The two giants and the farmers
There are certainly high expectations, but it doesn't mean that the process will be smooth sailing or that the TPP will be concluded any time soon.
Of the nations negotiating the TPP, the only one that doesn't already have a free trade agreement (FTA) with the US is Japan. So, the two nations - in addition to being the main players — are the key and also the main obstacles.
One academic has described the TPP negotiations as being between "two giants and the rest".
The reason why there hasn't been an FTA between the world's biggest and third largest economies - or even when Japan was the second largest - is because of protectionism of key sectors.
In Japan, five "sacred" agricultural products of rice, beef/pork, dairy, wheat, and sugar are protected. For example, Japan has a 778% tariff on imported rice.
Conversely, the US protects its car market - and the Japanese are demanding more access.
These are perennial issues, but the TPP could help to provide political cover for Mr Abe's intended economic reforms.
He is trying to abolish a policy which has been in place since 1971, that keeps rice prices high and has cost the economy an estimated 8 trillion yen ($78bn). The TPP could even force Japan to cut its tariff on imported rice.
Of course, agriculture in the US isn't without its share of problems. The Americans are also looking to reform their own farm bill which is set to cost $1 trillion over a decade.
The top 10% of the largest farm businesses receive 75% of the government subsidies, while average farm household incomes exceed the average by a whopping 25%.
It's not hard to see why agricultural subsidies are often called subsidies for the wealthy.

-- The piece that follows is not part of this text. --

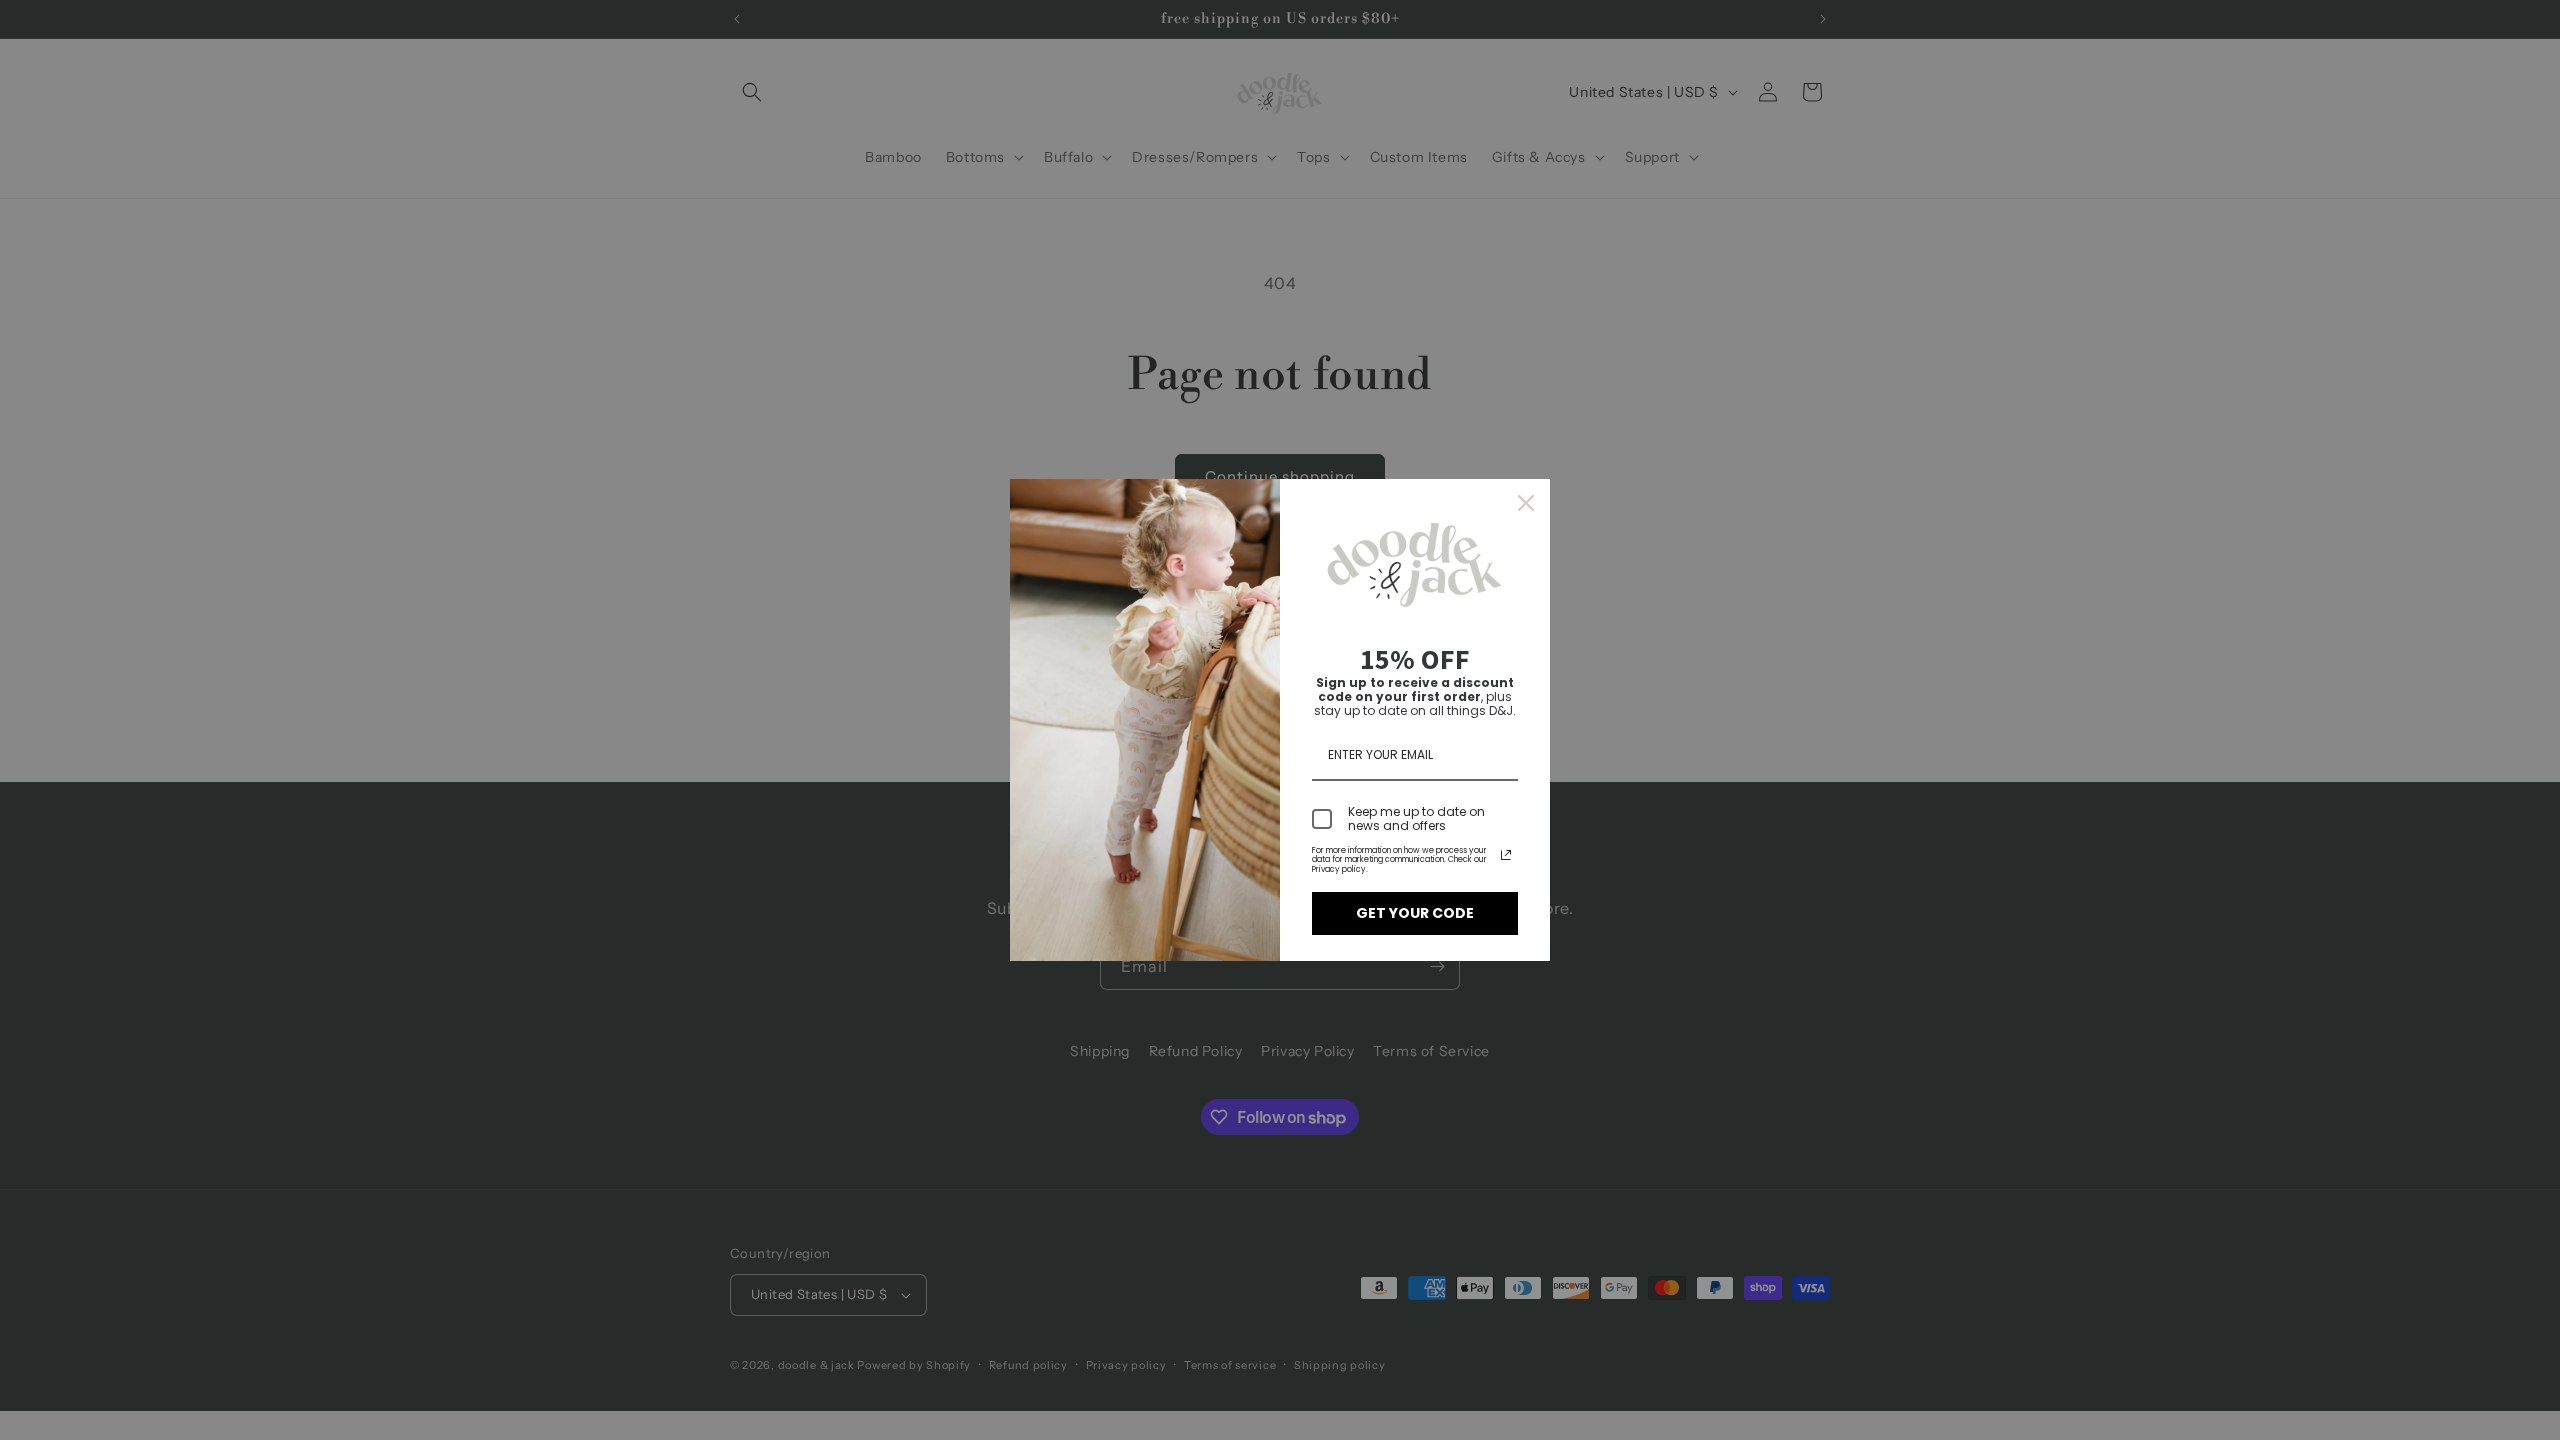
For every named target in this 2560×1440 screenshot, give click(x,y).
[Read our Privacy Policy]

Tough sell and positioning
So far, trade negotiations have come to an impasse, raising the possibility that there won't be a big announcement during the Obama-Abe summit.
But it is in the economic interests of both the Americans and the Japanese to get an agreement done.
By premising so much of the Asia Pivot and Abenomics on the TPP, the stakes are certainly high.
As the politics are also overlaid with geo-politics vis-a-vis China, it will not only be a tough sell but a tricky one to position.